Rush Limbaugh on Abortion



You probably can predict the kind of stuff he might say, but here it is:

I would only have one small nitpick with former Senator Zeller [sic] over this: How many of these 45 million children who have been aborted would be Democrats, would be the offspring of Democrats? And as such, how many of them would have jobs? As such, how many of them would even think of joining the military? I know they're some Republican liberal babes in there that [have] gone out and had abortions, too, but the vast majority of them are liberals. This way if you look at the demographics of the future, you could say liberals are aborting themselves out of the majority if current trends hold. Everybody knows that's who's having the majority of these things.

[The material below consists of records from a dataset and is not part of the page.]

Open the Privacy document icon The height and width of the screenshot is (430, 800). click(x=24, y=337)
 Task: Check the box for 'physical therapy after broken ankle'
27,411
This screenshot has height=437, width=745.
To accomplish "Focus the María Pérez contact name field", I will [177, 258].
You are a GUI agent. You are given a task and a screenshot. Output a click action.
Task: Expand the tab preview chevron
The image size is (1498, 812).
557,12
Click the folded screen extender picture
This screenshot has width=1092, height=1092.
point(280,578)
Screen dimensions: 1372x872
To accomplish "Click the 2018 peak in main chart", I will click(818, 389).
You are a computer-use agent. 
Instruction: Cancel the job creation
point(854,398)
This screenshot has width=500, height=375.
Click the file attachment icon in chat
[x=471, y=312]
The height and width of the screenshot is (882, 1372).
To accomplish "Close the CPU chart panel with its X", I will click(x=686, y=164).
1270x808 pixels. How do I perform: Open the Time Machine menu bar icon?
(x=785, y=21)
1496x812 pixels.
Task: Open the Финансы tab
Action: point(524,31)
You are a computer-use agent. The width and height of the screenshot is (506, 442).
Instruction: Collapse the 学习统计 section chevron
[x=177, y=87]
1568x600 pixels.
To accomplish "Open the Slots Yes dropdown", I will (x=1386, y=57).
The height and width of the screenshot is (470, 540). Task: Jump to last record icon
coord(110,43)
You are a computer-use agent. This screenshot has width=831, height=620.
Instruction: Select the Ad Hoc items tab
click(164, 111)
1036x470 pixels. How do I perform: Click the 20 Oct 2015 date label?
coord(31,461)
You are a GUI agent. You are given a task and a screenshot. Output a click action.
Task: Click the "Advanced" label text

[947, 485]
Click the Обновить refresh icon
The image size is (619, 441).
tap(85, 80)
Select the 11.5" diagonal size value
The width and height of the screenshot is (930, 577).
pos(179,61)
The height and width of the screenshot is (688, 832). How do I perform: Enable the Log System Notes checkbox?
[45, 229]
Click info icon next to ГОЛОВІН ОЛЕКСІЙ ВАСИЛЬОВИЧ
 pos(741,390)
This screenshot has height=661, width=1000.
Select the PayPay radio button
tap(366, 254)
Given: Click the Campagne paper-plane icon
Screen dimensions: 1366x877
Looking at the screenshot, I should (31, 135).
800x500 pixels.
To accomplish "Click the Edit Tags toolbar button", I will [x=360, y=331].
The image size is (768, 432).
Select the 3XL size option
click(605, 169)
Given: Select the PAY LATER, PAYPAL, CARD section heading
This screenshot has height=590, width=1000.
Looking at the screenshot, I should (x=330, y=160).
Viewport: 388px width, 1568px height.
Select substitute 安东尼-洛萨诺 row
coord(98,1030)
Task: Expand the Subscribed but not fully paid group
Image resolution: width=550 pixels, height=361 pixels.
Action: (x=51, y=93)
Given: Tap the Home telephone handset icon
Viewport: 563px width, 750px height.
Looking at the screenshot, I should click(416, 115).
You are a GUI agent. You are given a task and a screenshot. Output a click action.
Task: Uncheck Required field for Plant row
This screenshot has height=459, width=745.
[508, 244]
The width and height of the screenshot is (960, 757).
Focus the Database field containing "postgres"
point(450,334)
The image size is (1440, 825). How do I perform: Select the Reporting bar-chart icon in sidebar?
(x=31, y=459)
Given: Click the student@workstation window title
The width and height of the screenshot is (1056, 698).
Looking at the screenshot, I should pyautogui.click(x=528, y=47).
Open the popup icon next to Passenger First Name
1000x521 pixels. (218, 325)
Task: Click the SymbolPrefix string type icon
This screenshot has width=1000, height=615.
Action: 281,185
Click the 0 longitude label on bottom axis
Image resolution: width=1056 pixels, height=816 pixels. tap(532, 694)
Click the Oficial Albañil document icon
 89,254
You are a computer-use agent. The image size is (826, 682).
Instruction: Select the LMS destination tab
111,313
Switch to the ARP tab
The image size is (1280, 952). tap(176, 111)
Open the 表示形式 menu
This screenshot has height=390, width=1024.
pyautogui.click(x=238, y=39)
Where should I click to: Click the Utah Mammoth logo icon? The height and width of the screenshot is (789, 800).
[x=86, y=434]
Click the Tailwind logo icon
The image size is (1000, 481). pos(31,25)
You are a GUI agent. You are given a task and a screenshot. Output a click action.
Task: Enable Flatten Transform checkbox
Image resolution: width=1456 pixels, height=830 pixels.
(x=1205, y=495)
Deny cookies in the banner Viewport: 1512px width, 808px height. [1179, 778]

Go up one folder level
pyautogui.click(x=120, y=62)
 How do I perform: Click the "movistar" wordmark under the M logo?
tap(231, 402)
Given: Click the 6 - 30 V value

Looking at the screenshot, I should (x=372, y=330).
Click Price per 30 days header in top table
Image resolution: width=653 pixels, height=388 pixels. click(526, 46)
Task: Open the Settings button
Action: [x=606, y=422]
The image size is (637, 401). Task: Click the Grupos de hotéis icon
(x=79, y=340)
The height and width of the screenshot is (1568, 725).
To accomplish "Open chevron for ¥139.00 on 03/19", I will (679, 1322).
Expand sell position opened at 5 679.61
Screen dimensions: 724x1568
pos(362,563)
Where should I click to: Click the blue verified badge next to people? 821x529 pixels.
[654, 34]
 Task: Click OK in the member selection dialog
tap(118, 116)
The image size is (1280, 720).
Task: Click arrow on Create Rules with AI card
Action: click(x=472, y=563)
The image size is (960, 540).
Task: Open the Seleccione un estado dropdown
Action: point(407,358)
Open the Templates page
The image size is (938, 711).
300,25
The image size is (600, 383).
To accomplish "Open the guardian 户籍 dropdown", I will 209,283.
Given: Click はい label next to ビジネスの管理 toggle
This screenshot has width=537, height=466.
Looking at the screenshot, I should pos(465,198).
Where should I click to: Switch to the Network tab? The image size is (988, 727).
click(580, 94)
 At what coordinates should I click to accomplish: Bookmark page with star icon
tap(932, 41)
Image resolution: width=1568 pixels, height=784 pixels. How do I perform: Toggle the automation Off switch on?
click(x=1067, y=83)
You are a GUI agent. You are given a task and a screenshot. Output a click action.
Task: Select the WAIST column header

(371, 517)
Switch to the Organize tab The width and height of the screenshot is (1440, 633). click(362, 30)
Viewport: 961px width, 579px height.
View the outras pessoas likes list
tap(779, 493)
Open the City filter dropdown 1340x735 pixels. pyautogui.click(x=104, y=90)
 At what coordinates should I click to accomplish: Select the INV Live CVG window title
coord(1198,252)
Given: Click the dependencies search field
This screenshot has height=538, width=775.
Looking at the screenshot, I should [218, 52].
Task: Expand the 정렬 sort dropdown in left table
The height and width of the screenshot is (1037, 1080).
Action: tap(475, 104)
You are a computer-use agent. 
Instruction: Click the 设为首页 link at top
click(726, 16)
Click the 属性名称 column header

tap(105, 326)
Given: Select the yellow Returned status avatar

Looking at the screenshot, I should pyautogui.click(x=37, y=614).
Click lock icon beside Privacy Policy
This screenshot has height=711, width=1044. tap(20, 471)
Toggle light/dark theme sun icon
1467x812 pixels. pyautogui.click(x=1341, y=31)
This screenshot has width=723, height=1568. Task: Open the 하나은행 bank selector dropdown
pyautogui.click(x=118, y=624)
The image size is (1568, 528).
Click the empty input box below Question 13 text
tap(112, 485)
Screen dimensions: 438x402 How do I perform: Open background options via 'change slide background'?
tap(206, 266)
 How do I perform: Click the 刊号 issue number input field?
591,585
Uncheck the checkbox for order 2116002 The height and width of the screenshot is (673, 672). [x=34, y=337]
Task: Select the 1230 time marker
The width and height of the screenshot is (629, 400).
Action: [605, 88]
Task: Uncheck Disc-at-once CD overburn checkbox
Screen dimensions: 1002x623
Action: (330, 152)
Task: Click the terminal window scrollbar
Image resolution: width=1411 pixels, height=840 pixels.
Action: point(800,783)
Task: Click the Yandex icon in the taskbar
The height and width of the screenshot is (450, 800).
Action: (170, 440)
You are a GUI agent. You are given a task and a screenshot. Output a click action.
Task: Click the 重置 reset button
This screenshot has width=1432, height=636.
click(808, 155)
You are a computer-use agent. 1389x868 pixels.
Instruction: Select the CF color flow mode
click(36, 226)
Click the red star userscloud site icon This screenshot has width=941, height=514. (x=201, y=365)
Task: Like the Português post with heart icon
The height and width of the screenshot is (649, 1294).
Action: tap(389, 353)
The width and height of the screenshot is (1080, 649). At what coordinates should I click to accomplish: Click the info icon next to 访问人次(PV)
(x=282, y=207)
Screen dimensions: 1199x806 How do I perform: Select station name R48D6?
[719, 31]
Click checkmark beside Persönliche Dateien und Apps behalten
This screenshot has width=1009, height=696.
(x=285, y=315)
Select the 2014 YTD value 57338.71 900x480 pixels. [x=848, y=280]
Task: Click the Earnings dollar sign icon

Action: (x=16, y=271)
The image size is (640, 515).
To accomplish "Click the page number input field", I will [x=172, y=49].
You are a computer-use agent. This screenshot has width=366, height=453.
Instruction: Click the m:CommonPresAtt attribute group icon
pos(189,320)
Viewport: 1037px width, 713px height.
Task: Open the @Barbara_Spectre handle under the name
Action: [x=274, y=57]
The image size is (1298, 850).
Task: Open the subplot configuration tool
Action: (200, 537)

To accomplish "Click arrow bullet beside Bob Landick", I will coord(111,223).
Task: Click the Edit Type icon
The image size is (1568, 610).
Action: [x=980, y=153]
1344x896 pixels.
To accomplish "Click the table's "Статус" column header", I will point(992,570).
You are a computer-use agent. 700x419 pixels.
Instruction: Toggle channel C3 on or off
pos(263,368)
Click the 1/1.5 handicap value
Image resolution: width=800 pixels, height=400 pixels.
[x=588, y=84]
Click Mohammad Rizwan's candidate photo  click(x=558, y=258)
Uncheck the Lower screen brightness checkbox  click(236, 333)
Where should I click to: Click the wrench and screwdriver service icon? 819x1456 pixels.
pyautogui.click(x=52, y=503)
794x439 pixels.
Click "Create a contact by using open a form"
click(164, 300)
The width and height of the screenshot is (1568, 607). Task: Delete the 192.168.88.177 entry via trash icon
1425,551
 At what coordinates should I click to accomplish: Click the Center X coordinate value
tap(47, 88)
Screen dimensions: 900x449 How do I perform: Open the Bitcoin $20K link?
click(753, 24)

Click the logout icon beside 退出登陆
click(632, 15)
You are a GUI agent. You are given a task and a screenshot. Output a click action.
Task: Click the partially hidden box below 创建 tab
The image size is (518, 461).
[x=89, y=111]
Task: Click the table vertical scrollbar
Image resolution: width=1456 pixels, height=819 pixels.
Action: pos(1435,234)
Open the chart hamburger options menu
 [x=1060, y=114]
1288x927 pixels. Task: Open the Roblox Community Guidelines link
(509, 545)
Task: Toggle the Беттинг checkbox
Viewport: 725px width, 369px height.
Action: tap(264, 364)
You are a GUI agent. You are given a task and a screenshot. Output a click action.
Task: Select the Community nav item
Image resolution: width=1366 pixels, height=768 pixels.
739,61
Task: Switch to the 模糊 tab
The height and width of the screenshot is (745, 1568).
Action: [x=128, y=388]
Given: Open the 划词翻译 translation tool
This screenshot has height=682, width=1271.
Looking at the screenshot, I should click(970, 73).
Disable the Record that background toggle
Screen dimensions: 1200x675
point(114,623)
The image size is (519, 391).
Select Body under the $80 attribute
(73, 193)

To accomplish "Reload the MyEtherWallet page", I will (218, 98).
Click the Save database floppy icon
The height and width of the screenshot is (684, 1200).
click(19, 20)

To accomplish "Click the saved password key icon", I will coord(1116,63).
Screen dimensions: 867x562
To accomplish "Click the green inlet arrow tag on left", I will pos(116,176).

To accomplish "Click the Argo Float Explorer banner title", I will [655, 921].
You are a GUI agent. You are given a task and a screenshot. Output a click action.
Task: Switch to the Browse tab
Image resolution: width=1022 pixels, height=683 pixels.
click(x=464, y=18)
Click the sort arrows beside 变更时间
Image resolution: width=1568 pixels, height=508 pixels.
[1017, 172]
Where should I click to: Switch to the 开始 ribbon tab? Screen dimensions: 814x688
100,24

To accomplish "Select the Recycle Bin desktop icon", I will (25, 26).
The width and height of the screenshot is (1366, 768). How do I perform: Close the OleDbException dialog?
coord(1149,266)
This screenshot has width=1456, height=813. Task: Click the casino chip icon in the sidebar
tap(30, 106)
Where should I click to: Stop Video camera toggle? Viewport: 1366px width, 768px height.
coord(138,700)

Interesting, by the way, that Rush himself has not provided us with a single known offspring. And yes, I can point that out, because he himself crossed the line first.

But then to the interesting part of the quote, the last sentence: "Everybody knows that's who's having the majority of these things." Well, I don't know that, for one example, and I can't quite see how to make a study that would come to Rush's conclusions. Whenever someone says "everybody knows" my ears perk up and my research teeth sharpen themselves and roll out from their sockets, because there are very few things that everybody truly knows. So let's see why Rush might be mistaken.

His fallacy (phallacy?) appears to be the common one of thinking that if being pro-choice is a liberal stance then most abortions will be performed on liberal women. This ignores the old saw about there being three cases where most everybody agrees that abortion should be legal: in the case of rape or incest, when the mother's life is threatened, and when it's my abortion or my wife's or girlfriend's abortion we are talking about. Add to that the possibility that liberal women might be more likely to use birth control in the first place, not being religiously constrained to aim for abstinence, and it might well be the case that liberal women have less need for abortions . Then there is the obvious fact that a woman might be for abortion rights in general without wanting to use that option herself.

I suspect that most women who have abortions are apolitical rather than politically conservative or liberal, and when that isn't the case I find it hard to imagine how to do research on the political views of the women. Would someone answer questions about voting patterns at the abortion clinic? The substitute measures for this, such as calculating abortion rates by the majority political views of the state they take place in fail to measure the number of women who come from other states with fewer abortion clinics. Interstate traffic.

Then note something very interesting. None of this tells us anything about the political stances of the men whose sperm was involved in these aborted pregnancies. It could well be that all those men were wingnut pro-lifers, and if that's the case perhaps it is the conservatives who are being made extinct. We don't know, do we?